Material shown =
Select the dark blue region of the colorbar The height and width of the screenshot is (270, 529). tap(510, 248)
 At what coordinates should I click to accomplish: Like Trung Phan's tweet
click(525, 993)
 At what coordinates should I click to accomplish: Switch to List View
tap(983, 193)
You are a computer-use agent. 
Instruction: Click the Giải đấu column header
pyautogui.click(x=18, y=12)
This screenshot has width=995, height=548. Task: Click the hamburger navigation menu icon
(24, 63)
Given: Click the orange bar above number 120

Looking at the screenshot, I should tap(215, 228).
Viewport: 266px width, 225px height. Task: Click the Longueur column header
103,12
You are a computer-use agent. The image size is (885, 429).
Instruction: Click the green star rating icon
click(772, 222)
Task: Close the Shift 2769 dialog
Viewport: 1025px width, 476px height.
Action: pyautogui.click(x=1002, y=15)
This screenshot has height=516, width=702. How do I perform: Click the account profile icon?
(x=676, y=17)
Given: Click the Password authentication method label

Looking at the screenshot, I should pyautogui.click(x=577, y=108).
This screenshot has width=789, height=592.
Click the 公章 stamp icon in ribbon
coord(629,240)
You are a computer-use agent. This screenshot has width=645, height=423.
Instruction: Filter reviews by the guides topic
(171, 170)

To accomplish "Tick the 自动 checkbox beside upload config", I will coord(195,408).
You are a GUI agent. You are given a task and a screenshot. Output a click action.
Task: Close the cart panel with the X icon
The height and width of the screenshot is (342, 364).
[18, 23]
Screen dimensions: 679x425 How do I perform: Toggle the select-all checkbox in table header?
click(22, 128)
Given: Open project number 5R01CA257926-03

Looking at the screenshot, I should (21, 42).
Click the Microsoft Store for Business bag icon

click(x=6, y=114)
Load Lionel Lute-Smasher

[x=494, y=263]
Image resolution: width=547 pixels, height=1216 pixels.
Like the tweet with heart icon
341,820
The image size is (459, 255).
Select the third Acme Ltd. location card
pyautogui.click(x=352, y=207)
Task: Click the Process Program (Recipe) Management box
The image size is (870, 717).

Work request =
Each entry above has to be transcribed exactly as it appears.

Reply to the task =
Select the dark blue region of the colorbar The height and width of the screenshot is (270, 529). tap(510, 248)
 At what coordinates should I click to accomplish: Like Trung Phan's tweet
click(525, 993)
 At what coordinates should I click to accomplish: Switch to List View
tap(983, 193)
You are a computer-use agent. 
Instruction: Click the Giải đấu column header
pyautogui.click(x=18, y=12)
This screenshot has width=995, height=548. Task: Click the hamburger navigation menu icon
(24, 63)
Given: Click the orange bar above number 120

Looking at the screenshot, I should tap(215, 228).
Viewport: 266px width, 225px height. Task: Click the Longueur column header
103,12
You are a computer-use agent. The image size is (885, 429).
Instruction: Click the green star rating icon
click(772, 222)
Task: Close the Shift 2769 dialog
Viewport: 1025px width, 476px height.
Action: pyautogui.click(x=1002, y=15)
This screenshot has height=516, width=702. How do I perform: Click the account profile icon?
(x=676, y=17)
Given: Click the Password authentication method label

Looking at the screenshot, I should pyautogui.click(x=577, y=108).
This screenshot has width=789, height=592.
Click the 公章 stamp icon in ribbon
coord(629,240)
You are a computer-use agent. This screenshot has width=645, height=423.
Instruction: Filter reviews by the guides topic
(171, 170)

To accomplish "Tick the 自动 checkbox beside upload config", I will coord(195,408).
You are a GUI agent. You are given a task and a screenshot. Output a click action.
Task: Close the cart panel with the X icon
The height and width of the screenshot is (342, 364).
[18, 23]
Screen dimensions: 679x425 How do I perform: Toggle the select-all checkbox in table header?
click(22, 128)
Given: Open project number 5R01CA257926-03

Looking at the screenshot, I should (21, 42).
Click the Microsoft Store for Business bag icon

click(x=6, y=114)
Load Lionel Lute-Smasher

[x=494, y=263]
Image resolution: width=547 pixels, height=1216 pixels.
Like the tweet with heart icon
341,820
The image size is (459, 255).
Select the third Acme Ltd. location card
pyautogui.click(x=352, y=207)
Task: Click the Process Program (Recipe) Management box
The image size is (870, 717).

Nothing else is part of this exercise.